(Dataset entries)
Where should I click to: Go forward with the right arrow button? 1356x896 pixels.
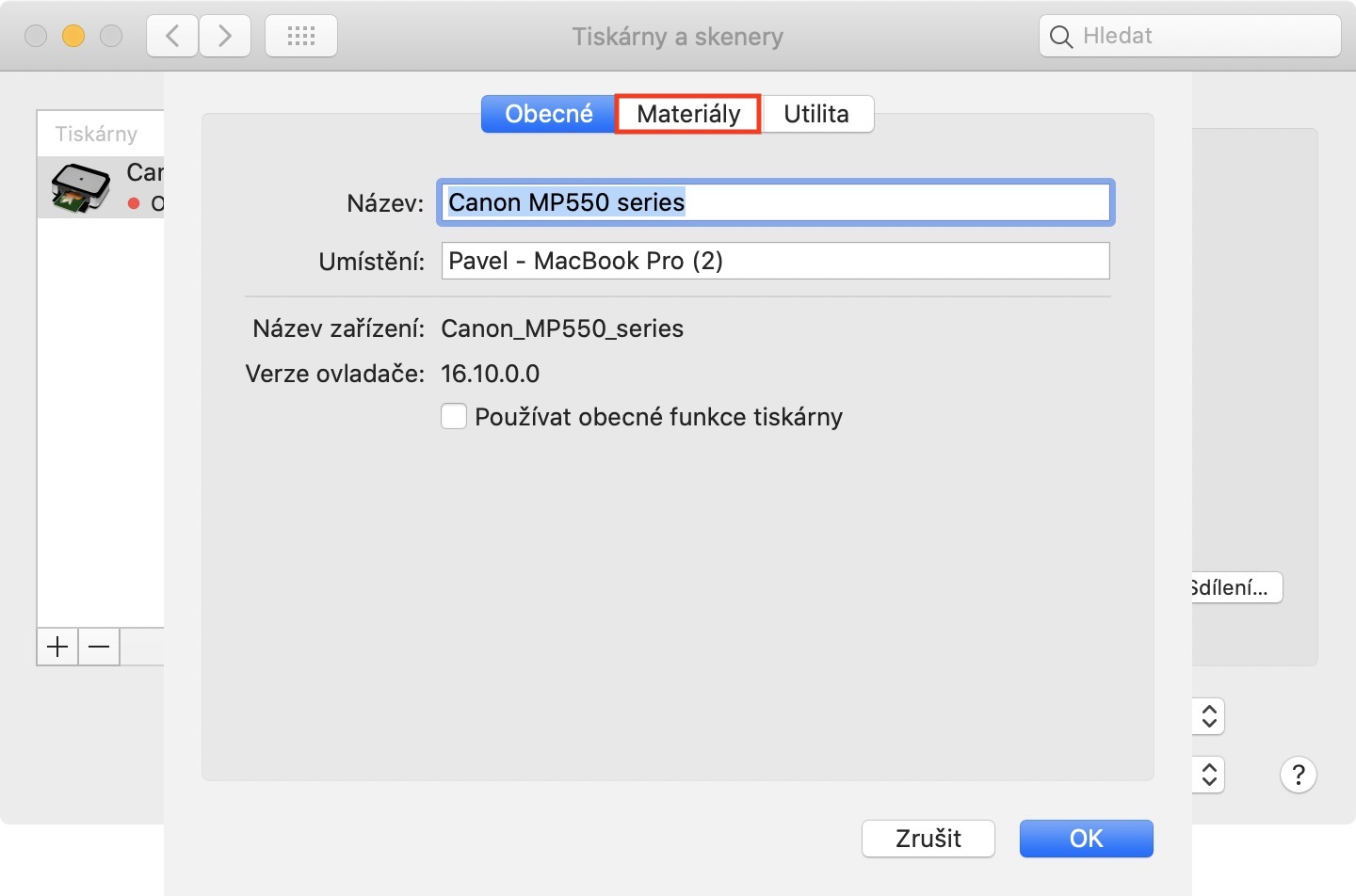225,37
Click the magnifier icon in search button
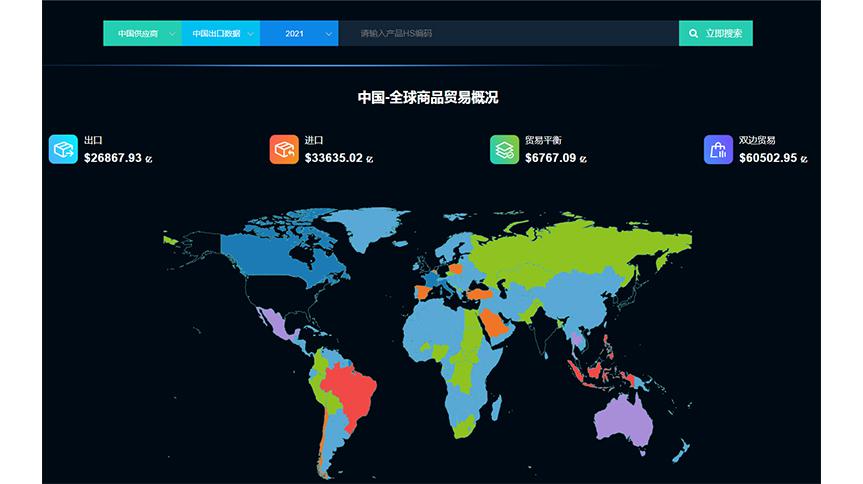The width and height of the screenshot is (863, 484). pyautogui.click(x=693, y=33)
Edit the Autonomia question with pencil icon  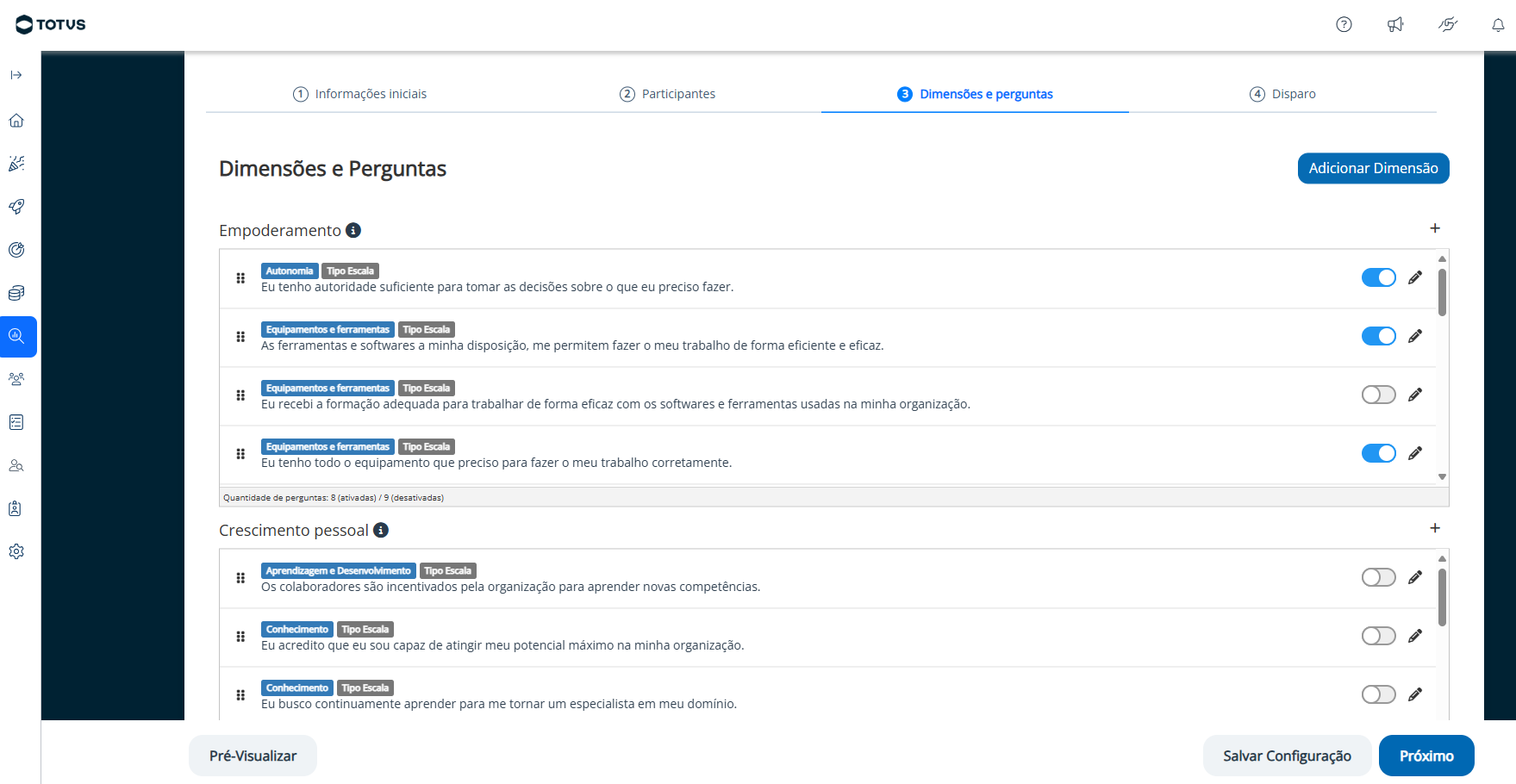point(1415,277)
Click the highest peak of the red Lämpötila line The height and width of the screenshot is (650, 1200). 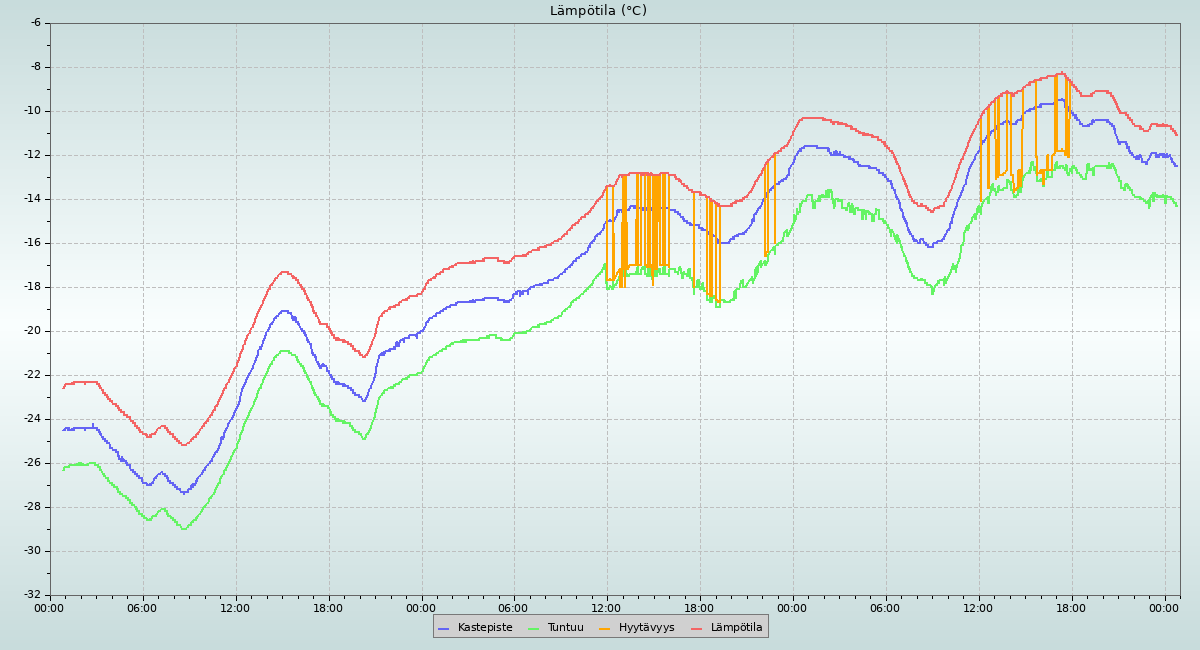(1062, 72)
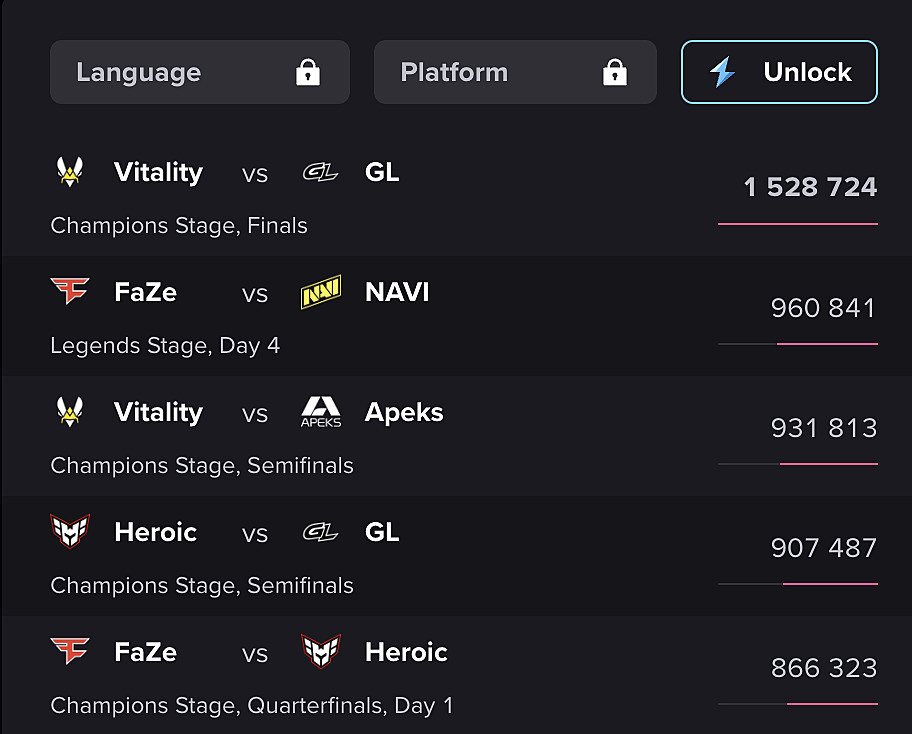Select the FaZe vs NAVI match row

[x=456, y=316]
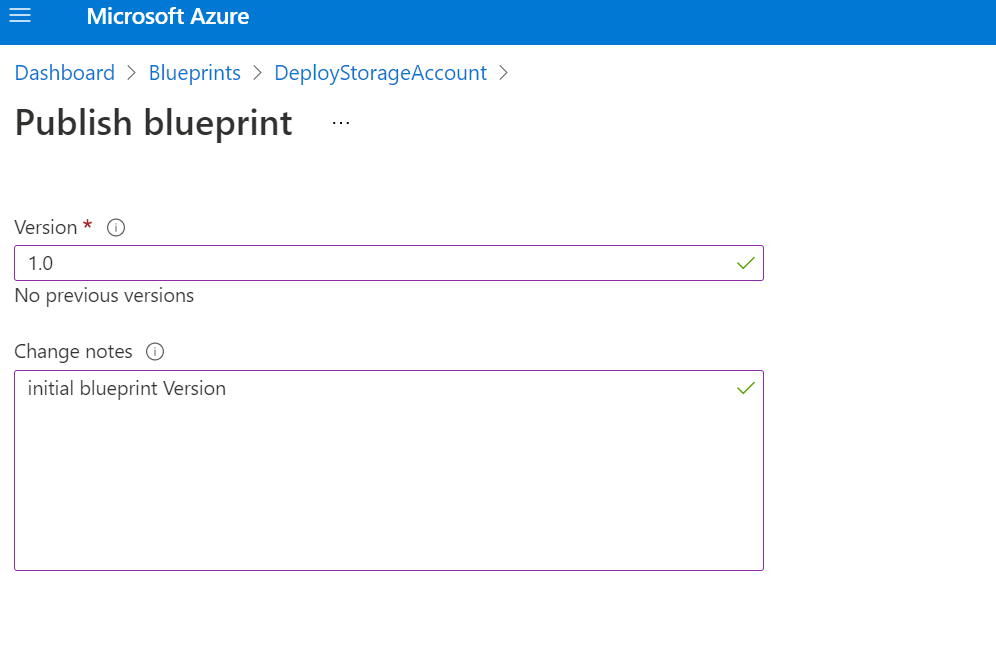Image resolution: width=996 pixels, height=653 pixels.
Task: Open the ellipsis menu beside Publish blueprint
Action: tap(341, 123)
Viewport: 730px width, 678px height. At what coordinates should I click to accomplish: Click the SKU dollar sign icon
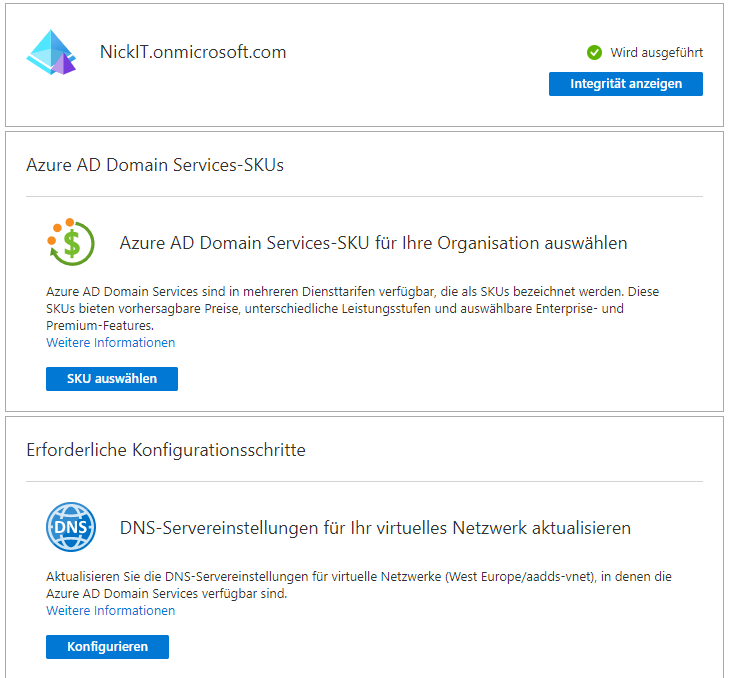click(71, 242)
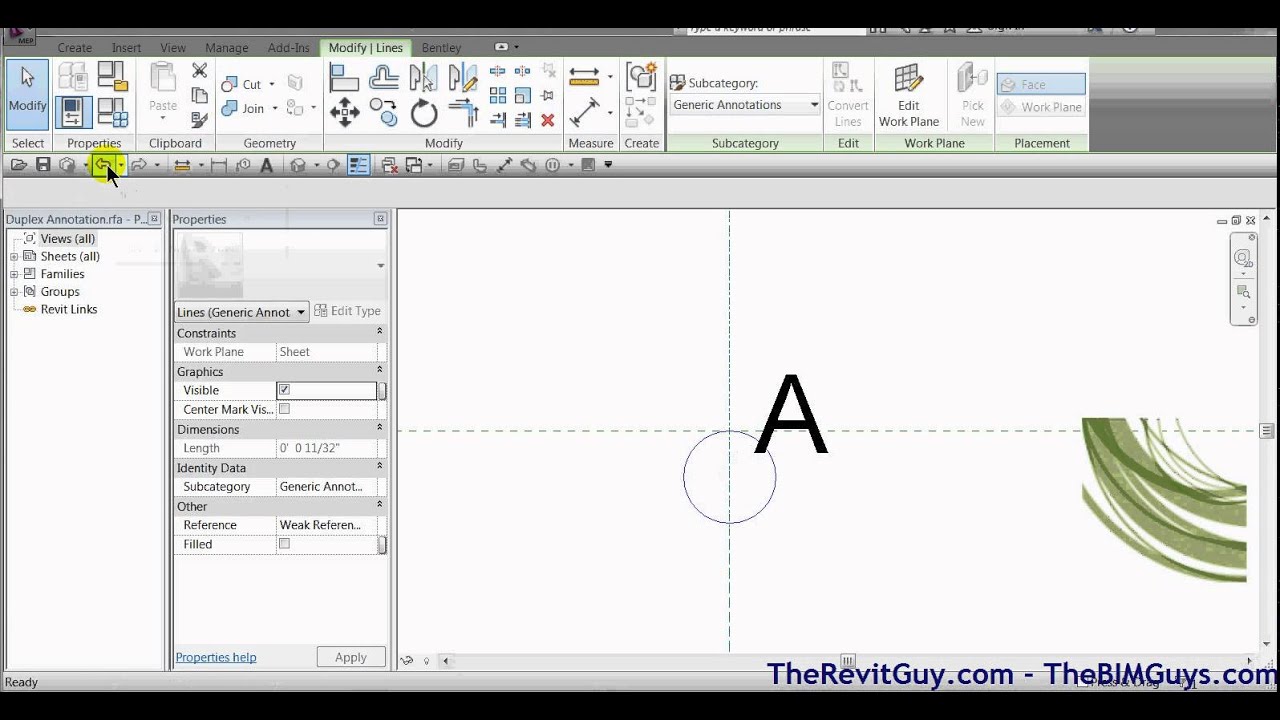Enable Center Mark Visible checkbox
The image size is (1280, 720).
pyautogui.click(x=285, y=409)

• _WHAT YOU HAVE TO DO_: Leave out the pictures and copy exactly the lines from the one with "Viewport: 730px width, 678px" through the last line of the records above.

• _REPLY TO THE TASK_:
Viewport: 730px width, 678px height. At what coordinates should I click to accomplish: Click the SKU dollar sign icon
click(71, 242)
Enable Center Mark Visible checkbox
The image size is (1280, 720).
pyautogui.click(x=285, y=409)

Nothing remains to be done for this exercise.